→ **Page excerpt**
+-------+
My planif I made it through the San Francisco half marathon in July without aggravating a calf strain I’d nursed since the Big Sur marathon in April, to start in earnest immediately after and to train for a PR.

The reality: Fall quarter at work turned out to be very busy and, combined with looming life changes, training took a bit of a back seat and got off to a late start. I toyed with the idea of dropping the race, but I didn’t run it in 2011 because of a healing ankle injury and I was really looking forward to running it this year. So, with a now very compact training schedule, I focused a lot on mental training as well since we all know that it’s just as much, if not more so, a factor in marathon success. THEN, on a long run, I came up with an idea that made me want to toe the line even more and that I also thought would keep me motivated from that moment until race day. With that, I was recommitted.

With the exception of my last long run, which was extremely tough (hello, mental training!), the rest were strong and went really well. So well, in fact, that I started to worry that I was peaking too soon. I had already thrown away any “A” goals, so I had less pressure on myself and decided to not worry about it. Just finish, upright, with a smile. That was my new goal.
+-------+
Records from a pointing dataset
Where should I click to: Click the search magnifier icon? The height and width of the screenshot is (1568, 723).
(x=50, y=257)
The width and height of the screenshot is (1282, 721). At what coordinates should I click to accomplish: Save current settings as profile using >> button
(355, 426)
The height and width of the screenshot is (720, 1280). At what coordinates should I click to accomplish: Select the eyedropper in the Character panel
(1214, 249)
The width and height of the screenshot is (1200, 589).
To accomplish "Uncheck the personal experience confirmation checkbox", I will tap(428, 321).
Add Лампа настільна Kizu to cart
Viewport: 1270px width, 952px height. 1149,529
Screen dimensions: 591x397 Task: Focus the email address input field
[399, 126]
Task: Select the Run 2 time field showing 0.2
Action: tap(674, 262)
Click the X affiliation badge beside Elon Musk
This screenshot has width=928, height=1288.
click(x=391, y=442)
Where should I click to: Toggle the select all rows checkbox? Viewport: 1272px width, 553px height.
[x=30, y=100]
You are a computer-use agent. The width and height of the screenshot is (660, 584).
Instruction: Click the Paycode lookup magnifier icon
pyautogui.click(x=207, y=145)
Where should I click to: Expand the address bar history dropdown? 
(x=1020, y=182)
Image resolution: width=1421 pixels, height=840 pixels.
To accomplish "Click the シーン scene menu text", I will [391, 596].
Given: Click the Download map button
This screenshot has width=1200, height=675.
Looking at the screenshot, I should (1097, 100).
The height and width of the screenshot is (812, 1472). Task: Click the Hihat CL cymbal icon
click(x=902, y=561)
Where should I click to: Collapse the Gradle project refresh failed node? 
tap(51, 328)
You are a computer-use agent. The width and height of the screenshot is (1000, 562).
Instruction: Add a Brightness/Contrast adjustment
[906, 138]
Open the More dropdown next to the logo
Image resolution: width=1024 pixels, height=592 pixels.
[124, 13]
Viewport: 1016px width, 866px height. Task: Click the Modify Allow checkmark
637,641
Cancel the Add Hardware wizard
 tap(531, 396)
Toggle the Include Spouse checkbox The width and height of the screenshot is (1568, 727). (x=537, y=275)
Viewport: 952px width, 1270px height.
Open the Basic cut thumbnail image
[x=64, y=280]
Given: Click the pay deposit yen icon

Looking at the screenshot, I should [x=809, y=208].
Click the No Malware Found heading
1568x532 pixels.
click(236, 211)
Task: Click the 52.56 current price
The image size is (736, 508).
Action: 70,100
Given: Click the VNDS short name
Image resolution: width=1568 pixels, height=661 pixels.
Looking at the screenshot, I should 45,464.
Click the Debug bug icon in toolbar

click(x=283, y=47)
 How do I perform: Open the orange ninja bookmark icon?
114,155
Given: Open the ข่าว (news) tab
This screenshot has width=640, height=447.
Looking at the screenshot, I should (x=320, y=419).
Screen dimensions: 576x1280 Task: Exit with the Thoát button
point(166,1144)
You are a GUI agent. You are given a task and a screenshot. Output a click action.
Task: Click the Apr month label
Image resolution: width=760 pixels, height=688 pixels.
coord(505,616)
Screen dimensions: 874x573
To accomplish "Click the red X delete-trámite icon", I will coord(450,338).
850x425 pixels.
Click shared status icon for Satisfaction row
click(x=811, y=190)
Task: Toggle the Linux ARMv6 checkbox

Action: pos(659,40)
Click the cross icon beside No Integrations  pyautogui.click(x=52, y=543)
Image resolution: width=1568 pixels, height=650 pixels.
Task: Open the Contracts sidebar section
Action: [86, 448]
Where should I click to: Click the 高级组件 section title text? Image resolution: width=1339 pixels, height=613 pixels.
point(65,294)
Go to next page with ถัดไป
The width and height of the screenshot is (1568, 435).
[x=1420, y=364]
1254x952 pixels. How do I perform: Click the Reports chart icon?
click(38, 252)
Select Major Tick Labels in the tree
+-------+
→ **Set problem 1**
In the marathon training excerpt, write out the passage between "The reality: Fall" and "I was recommitted.", inclusive, substituting "upcoming" for "looming".
→ **Set problem 2**
Render this sentence from the marathon training excerpt in Spanish: "So well, in fact, that I started to worry that I was peaking too soon."

→ **Exercise response 1**
The reality: Fall quarter at work turned out to be very busy and, combined with upcoming life changes, training took a bit of a back seat and got off to a late start. I toyed with the idea of dropping the race, but I didn’t run it in 2011 because of a healing ankle injury and I was really looking forward to running it this year. So, with a now very compact training schedule, I focused a lot on mental training as well since we all know that it’s just as much, if not more so, a factor in marathon success. THEN, on a long run, I came up with an idea that made me want to toe the line even more and that I also thought would keep me motivated from that moment until race day. With that, I was recommitted.

→ **Exercise response 2**
Tan bien, de hecho, que empecé a preocuparme por estar alcanzando mi mejor forma demasiado pronto.